Word and item position data:
+++

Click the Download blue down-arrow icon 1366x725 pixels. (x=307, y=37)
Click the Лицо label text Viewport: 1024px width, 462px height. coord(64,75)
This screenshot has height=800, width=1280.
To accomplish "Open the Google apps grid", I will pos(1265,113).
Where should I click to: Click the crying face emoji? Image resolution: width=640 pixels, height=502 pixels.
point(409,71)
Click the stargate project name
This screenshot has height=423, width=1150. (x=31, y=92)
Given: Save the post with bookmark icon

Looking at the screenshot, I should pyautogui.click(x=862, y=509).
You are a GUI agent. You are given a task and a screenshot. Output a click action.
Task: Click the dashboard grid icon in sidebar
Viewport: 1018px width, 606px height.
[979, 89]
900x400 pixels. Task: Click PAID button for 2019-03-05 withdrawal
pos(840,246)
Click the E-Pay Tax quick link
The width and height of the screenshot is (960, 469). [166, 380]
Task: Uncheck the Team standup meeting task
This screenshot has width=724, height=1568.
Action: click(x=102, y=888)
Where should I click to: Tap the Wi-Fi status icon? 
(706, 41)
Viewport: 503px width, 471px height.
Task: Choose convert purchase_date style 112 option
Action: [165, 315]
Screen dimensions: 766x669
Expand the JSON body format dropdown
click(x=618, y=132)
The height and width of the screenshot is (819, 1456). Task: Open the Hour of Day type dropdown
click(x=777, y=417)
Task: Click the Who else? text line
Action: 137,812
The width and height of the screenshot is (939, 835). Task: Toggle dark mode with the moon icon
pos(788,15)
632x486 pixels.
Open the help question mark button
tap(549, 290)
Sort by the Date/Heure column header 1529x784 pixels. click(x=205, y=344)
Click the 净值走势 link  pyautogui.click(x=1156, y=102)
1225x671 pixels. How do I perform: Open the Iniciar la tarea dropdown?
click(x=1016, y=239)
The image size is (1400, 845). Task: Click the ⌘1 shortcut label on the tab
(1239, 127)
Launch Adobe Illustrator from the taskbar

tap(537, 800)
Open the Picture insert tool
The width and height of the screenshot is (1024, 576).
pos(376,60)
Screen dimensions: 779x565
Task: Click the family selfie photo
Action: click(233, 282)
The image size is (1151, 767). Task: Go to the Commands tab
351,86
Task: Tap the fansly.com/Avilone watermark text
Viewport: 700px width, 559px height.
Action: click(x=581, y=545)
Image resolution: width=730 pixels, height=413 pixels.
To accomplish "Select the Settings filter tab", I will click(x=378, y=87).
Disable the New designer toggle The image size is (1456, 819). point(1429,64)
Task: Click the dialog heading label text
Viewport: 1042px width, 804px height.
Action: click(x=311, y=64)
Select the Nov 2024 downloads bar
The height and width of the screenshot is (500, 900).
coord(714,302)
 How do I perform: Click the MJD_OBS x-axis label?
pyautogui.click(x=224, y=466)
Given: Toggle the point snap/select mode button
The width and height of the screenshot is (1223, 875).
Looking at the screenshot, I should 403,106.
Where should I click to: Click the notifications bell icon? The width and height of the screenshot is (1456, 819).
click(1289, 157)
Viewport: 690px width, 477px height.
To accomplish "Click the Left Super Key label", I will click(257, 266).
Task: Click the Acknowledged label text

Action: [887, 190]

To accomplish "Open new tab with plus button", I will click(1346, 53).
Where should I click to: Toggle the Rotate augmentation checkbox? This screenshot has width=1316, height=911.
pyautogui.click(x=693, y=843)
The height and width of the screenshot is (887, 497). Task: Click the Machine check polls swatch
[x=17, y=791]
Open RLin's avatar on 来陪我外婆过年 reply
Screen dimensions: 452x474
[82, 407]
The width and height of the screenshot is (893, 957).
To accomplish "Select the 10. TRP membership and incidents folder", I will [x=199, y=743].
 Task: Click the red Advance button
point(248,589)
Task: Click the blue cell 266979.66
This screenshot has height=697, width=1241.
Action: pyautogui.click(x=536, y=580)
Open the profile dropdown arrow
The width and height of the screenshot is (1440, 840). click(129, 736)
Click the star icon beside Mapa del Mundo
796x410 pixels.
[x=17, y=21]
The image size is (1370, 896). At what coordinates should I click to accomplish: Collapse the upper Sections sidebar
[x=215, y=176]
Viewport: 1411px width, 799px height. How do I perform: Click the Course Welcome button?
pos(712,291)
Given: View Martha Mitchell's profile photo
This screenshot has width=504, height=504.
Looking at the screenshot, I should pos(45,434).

+++

*Task brief*
Can you recast the items as a Markdown table with columns Row and Line, starting with the line containing "Task: Tap the" and going on through the line containing "[x=215, y=176]", leaving out blank lines?

*Answer for this exercise*
| Row | Line |
|---|---|
| 1 | Task: Tap the fansly.com/Avilone watermark text |
| 2 | Viewport: 700px width, 559px height. |
| 3 | Action: click(x=581, y=545) |
| 4 | Image resolution: width=730 pixels, height=413 pixels. |
| 5 | To accomplish "Select the Settings filter tab", I will click(x=378, y=87). |
| 6 | Disable the New designer toggle The image size is (1456, 819). point(1429,64) |
| 7 | Task: Click the dialog heading label text |
| 8 | Viewport: 1042px width, 804px height. |
| 9 | Action: click(x=311, y=64) |
| 10 | Select the Nov 2024 downloads bar |
| 11 | The height and width of the screenshot is (500, 900). |
| 12 | coord(714,302) |
| 13 |  How do I perform: Click the MJD_OBS x-axis label? |
| 14 | pyautogui.click(x=224, y=466) |
| 15 | Given: Toggle the point snap/select mode button |
| 16 | The width and height of the screenshot is (1223, 875). |
| 17 | Looking at the screenshot, I should 403,106. |
| 18 | Where should I click to: Click the notifications bell icon? The width and height of the screenshot is (1456, 819). |
| 19 | click(1289, 157) |
| 20 | Viewport: 690px width, 477px height. |
| 21 | To accomplish "Click the Left Super Key label", I will click(257, 266). |
| 22 | Task: Click the Acknowledged label text |
| 23 | Action: [887, 190] |
| 24 | To accomplish "Open new tab with plus button", I will click(1346, 53). |
| 25 | Where should I click to: Toggle the Rotate augmentation checkbox? This screenshot has width=1316, height=911. |
| 26 | pyautogui.click(x=693, y=843) |
| 27 | The height and width of the screenshot is (887, 497). Task: Click the Machine check polls swatch |
| 28 | [x=17, y=791] |
| 29 | Open RLin's avatar on 来陪我外婆过年 reply |
| 30 | Screen dimensions: 452x474 |
| 31 | [82, 407] |
| 32 | The width and height of the screenshot is (893, 957). |
| 33 | To accomplish "Select the 10. TRP membership and incidents folder", I will [x=199, y=743]. |
| 34 |  Task: Click the red Advance button |
| 35 | point(248,589) |
| 36 | Task: Click the blue cell 266979.66 |
| 37 | This screenshot has height=697, width=1241. |
| 38 | Action: pyautogui.click(x=536, y=580) |
| 39 | Open the profile dropdown arrow |
| 40 | The width and height of the screenshot is (1440, 840). click(129, 736) |
| 41 | Click the star icon beside Mapa del Mundo |
| 42 | 796x410 pixels. |
| 43 | [x=17, y=21] |
| 44 | The image size is (1370, 896). At what coordinates should I click to accomplish: Collapse the upper Sections sidebar |
| 45 | [x=215, y=176] |